Helpfully, the WHO do actually quantify that risk for us:
The consumption of processed meat was associated with small increases in the risk of cancer in the studies reviewed. In those studies, the risk generally increased with the amount of meat consumed. An analysis of data from 10 studies estimated that every 50 gram portion of processed meat eaten daily increases the risk of colorectal cancer by about 18%.
Coincidentally, 50 grams is about the size of a Vienna Frankfurter, at least according to the Sausage Sizes Guide on the website sausageman.co.uk. So, if we are to listen to the WHO’s own data, and if we are to take the sausage man at his word, then someone would have to eat an additional Vienna Frankfurter every day in order to raise their risk of colorectal cancer by just less than a fifth.
The current lifetime risk for colorectal cancer in the UK is about 5%, according to cancer.net – therefore, if you eat a regular diet, with a regular amount of processed meat, and then you add a daily additional smoked sausage to your diet, your lifetime risk would rise from 5% to 6%.
The question we should be asking, then, is how many sausages are schools giving our children, and at what frequency. And, more generally, what percentage of our kids’ daily diet is made up of nitrite-processed meat. We also should not panic just yet, because so far the claims around the harm of nitrite-processed meats are only in mice – but we should avoid excess until there’s better data out there.
On the subject of data, there’s one final coda to this story. There’s a reason that this story came out at the start of September, with the scary headline about “Thousands of schools serving meals that could contain cancer-causing chemicals”. The schools did not announce this as part of a statement about new school menus for the year ahead – the story came from LEAs responding to freedom of information requests about the nitrite content of their school meals. The source of that FOI is named in the Guardian’s coverage:
The FoI exercise was undertaken by Finnebrogue, a Northern Irish food firm that launched the UK’s first brand of nitrite-free bacon – Better Naked – in 2018.
Jago Pearson, the company’s chief strategy officer, said it welcomed other food producers, including Waitrose, Morrisons and Marks & Spencer, introducing similar products “because this can only help improve the health of the nation”.
This, therefore, is a story about how your child’s school meals contain carcinogenic chemicals that you should be scared of… yet, it is arguably a tool for a nitrite-free meat manufacturer to get some eye-catching headlines to endorse the primary selling point of their product. Meanwhile the story may scare readers over what amounts to indicative early research in a small number of tumour prone mice who were fed an unusual amount of nitrite-heavy food.
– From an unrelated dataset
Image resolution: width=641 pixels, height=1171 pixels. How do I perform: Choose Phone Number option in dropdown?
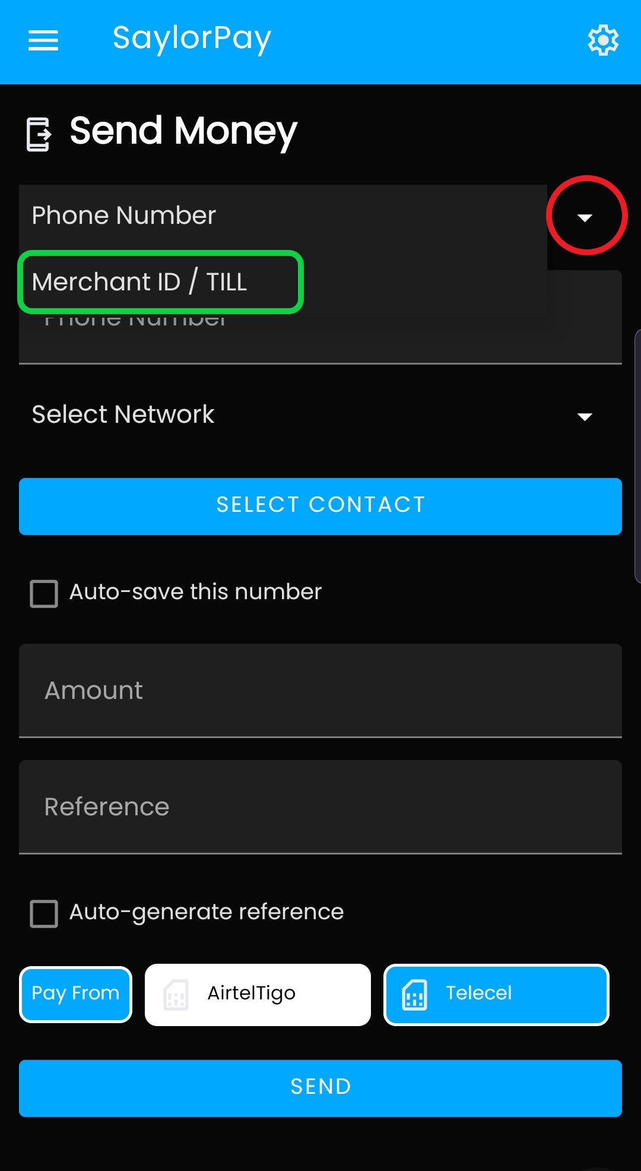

It may well turn out, in time, that nitrite in processed meats are bad for us, and raise our cancer risk from 5% to 6%. Or it might turn out to be one of those “in mice” findings that don’t pan out when it comes to data in humans.
In either case, school dinners are not currently the biggest threat to the health and wellbeing of children at school in the UK, and parents have enough to worry about without also panicking about the contents of that relatively rare smoked sausage.